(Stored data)
________
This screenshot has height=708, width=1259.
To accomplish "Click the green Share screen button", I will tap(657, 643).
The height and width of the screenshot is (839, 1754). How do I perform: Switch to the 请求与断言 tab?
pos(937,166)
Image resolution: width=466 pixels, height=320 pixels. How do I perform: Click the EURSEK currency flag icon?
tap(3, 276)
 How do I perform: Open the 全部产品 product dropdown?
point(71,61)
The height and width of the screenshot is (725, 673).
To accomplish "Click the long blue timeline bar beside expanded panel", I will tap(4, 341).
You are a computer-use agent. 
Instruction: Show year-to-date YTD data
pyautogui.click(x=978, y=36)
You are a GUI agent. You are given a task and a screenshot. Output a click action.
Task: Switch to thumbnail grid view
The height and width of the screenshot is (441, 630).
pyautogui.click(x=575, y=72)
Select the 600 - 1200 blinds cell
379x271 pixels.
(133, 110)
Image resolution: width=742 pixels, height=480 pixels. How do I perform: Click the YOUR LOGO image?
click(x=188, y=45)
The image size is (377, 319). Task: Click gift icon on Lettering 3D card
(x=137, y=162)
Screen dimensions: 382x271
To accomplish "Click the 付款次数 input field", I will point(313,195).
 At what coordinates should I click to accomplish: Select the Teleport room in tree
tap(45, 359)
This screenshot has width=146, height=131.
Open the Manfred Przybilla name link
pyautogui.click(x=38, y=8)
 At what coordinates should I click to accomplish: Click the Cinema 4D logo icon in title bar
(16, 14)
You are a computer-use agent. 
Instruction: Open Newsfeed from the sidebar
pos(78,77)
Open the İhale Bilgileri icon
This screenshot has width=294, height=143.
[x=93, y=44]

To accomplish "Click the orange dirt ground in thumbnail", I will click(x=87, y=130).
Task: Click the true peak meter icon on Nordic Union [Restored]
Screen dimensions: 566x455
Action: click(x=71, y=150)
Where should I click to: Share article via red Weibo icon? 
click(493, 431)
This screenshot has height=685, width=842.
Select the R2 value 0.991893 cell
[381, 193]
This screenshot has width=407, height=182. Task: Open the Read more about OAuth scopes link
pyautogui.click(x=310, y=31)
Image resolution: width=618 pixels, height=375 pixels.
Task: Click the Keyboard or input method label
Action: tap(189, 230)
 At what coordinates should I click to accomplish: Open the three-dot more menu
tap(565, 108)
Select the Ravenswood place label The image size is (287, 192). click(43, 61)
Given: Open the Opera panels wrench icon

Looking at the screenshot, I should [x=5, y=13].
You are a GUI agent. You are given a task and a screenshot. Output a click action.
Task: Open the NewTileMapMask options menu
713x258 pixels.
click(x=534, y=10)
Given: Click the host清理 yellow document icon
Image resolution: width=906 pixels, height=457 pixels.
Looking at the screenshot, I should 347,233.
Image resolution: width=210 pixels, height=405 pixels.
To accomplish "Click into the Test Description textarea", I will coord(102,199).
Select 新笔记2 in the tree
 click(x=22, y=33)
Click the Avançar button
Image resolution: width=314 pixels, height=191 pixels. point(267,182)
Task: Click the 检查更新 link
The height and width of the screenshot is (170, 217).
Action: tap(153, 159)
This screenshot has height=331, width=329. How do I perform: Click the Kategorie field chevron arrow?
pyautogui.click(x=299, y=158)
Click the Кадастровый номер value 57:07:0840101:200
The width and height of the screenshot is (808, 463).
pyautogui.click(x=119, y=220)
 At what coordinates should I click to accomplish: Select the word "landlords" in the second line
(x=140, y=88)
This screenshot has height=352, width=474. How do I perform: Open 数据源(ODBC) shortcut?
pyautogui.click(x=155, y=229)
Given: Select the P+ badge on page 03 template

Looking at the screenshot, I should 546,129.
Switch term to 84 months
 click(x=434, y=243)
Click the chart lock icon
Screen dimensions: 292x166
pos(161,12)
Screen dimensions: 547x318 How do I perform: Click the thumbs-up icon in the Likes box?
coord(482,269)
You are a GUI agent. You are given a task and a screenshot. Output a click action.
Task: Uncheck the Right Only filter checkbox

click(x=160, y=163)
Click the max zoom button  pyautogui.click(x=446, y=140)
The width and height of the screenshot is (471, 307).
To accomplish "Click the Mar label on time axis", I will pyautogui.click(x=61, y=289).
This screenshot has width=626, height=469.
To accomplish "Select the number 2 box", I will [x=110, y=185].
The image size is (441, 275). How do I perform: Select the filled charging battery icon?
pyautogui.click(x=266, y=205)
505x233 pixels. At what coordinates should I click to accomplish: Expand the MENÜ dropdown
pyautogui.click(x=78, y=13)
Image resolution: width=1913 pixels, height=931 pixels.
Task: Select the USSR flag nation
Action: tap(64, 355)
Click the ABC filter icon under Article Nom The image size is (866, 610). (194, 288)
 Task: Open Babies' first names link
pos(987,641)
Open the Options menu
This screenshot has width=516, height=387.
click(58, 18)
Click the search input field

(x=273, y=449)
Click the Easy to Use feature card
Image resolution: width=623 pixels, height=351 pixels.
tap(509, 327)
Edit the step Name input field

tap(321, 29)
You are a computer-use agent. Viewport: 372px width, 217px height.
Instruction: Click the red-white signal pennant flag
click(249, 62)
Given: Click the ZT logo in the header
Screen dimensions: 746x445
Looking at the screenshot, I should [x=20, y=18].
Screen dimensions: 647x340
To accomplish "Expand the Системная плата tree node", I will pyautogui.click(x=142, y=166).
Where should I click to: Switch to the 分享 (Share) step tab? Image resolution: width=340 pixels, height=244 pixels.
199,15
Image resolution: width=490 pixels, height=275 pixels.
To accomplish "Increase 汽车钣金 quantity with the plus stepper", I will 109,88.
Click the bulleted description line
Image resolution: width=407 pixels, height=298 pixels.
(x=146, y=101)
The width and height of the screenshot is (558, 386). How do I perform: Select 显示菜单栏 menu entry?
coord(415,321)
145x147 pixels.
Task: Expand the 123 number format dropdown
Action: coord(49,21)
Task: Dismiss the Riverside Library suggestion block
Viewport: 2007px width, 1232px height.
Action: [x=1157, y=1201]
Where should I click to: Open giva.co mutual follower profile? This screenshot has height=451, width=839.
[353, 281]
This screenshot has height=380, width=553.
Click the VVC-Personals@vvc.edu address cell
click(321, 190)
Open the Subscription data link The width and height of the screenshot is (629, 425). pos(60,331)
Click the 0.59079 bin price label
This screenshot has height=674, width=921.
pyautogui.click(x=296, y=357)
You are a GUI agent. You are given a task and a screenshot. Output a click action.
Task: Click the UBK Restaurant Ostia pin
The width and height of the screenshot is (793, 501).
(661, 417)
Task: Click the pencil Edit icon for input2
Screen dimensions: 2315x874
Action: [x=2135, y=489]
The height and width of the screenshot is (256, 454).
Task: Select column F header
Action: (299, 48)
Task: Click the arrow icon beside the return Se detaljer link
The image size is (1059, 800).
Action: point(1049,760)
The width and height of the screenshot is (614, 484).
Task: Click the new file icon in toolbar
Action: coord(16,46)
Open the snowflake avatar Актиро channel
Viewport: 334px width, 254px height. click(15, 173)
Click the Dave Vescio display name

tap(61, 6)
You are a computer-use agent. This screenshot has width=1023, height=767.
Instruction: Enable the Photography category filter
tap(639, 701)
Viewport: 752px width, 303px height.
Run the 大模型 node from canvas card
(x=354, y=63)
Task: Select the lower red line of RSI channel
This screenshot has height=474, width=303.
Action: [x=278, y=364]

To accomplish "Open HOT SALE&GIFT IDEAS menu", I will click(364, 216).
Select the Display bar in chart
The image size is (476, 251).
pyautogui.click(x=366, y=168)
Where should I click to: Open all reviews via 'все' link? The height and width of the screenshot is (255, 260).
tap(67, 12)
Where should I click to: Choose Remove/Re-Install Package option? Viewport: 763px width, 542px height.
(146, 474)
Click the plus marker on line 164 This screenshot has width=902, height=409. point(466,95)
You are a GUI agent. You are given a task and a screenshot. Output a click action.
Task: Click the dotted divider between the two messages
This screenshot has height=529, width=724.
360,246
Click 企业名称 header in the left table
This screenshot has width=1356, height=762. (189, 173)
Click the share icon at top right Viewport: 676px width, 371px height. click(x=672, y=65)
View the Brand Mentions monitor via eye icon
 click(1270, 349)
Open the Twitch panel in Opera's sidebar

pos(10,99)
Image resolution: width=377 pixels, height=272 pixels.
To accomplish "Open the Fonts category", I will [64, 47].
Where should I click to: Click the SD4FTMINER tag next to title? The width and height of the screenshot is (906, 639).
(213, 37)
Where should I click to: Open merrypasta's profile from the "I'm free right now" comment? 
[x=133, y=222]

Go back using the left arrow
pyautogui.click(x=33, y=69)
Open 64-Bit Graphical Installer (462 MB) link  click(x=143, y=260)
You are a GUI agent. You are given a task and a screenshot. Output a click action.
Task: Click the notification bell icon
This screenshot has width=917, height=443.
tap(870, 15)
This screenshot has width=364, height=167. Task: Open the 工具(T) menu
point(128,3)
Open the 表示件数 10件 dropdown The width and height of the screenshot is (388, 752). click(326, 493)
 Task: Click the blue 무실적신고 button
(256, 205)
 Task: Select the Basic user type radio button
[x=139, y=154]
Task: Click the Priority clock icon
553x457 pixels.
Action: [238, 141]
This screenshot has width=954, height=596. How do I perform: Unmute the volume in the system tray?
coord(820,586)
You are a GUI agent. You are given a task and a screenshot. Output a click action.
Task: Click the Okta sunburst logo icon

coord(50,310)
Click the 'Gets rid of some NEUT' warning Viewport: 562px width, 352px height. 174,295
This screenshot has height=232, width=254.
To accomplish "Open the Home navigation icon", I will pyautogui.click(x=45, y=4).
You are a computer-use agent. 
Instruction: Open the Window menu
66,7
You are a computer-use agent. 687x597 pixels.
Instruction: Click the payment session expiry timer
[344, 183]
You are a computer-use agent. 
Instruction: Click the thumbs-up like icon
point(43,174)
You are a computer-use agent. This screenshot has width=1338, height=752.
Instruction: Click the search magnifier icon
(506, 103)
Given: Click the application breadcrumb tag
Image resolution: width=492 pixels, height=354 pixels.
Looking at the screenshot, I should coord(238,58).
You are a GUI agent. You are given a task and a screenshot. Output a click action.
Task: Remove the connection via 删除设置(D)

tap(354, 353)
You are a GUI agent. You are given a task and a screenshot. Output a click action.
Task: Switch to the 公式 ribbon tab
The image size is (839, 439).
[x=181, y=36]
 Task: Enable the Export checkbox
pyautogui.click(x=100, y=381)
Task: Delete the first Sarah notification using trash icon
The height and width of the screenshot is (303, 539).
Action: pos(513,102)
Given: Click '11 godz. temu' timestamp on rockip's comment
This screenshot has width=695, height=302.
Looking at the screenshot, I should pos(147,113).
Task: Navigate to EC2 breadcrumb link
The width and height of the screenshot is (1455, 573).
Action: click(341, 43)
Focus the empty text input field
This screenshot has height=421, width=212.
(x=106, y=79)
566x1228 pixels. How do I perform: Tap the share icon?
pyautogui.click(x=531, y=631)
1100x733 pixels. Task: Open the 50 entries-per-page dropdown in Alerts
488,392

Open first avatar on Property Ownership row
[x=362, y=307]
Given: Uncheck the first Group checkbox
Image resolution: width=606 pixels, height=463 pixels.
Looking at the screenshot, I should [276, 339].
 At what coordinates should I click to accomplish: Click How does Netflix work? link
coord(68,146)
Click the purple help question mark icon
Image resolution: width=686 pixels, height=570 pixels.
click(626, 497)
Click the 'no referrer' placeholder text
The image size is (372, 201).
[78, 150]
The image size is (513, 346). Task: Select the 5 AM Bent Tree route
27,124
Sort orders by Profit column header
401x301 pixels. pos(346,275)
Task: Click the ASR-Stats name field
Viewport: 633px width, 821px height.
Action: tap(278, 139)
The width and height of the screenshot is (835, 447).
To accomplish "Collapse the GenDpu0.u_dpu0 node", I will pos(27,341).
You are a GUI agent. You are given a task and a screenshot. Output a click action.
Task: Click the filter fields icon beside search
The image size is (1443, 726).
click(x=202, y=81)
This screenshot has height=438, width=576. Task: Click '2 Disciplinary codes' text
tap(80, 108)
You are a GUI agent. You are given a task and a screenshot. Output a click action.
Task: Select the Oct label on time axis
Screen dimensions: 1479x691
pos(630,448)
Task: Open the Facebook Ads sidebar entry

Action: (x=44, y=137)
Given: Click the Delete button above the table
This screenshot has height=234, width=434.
________
**EXERCISE INSTRUCTIONS**: Among the entries above, locate the lines containing "Screen dimensions: 547x318" and "Click the bulleted description line", and transcribe exactly those two lines and all lines between.

**TASK RESPONSE**:
Screen dimensions: 547x318 How do I perform: Click the thumbs-up icon in the Likes box?
coord(482,269)
You are a GUI agent. You are given a task and a screenshot. Output a click action.
Task: Uncheck the Right Only filter checkbox

click(x=160, y=163)
Click the max zoom button  pyautogui.click(x=446, y=140)
The width and height of the screenshot is (471, 307).
To accomplish "Click the Mar label on time axis", I will pyautogui.click(x=61, y=289).
This screenshot has width=626, height=469.
To accomplish "Select the number 2 box", I will [x=110, y=185].
The image size is (441, 275). How do I perform: Select the filled charging battery icon?
pyautogui.click(x=266, y=205)
505x233 pixels. At what coordinates should I click to accomplish: Expand the MENÜ dropdown
pyautogui.click(x=78, y=13)
Image resolution: width=1913 pixels, height=931 pixels.
Task: Select the USSR flag nation
Action: tap(64, 355)
Click the ABC filter icon under Article Nom The image size is (866, 610). (194, 288)
 Task: Open Babies' first names link
pos(987,641)
Open the Options menu
This screenshot has width=516, height=387.
click(58, 18)
Click the search input field

(x=273, y=449)
Click the Easy to Use feature card
Image resolution: width=623 pixels, height=351 pixels.
tap(509, 327)
Edit the step Name input field

tap(321, 29)
You are a computer-use agent. Viewport: 372px width, 217px height.
Instruction: Click the red-white signal pennant flag
click(249, 62)
Given: Click the ZT logo in the header
Screen dimensions: 746x445
Looking at the screenshot, I should [x=20, y=18].
Screen dimensions: 647x340
To accomplish "Expand the Системная плата tree node", I will pyautogui.click(x=142, y=166).
Where should I click to: Switch to the 分享 (Share) step tab? Image resolution: width=340 pixels, height=244 pixels.
199,15
Image resolution: width=490 pixels, height=275 pixels.
To accomplish "Increase 汽车钣金 quantity with the plus stepper", I will 109,88.
Click the bulleted description line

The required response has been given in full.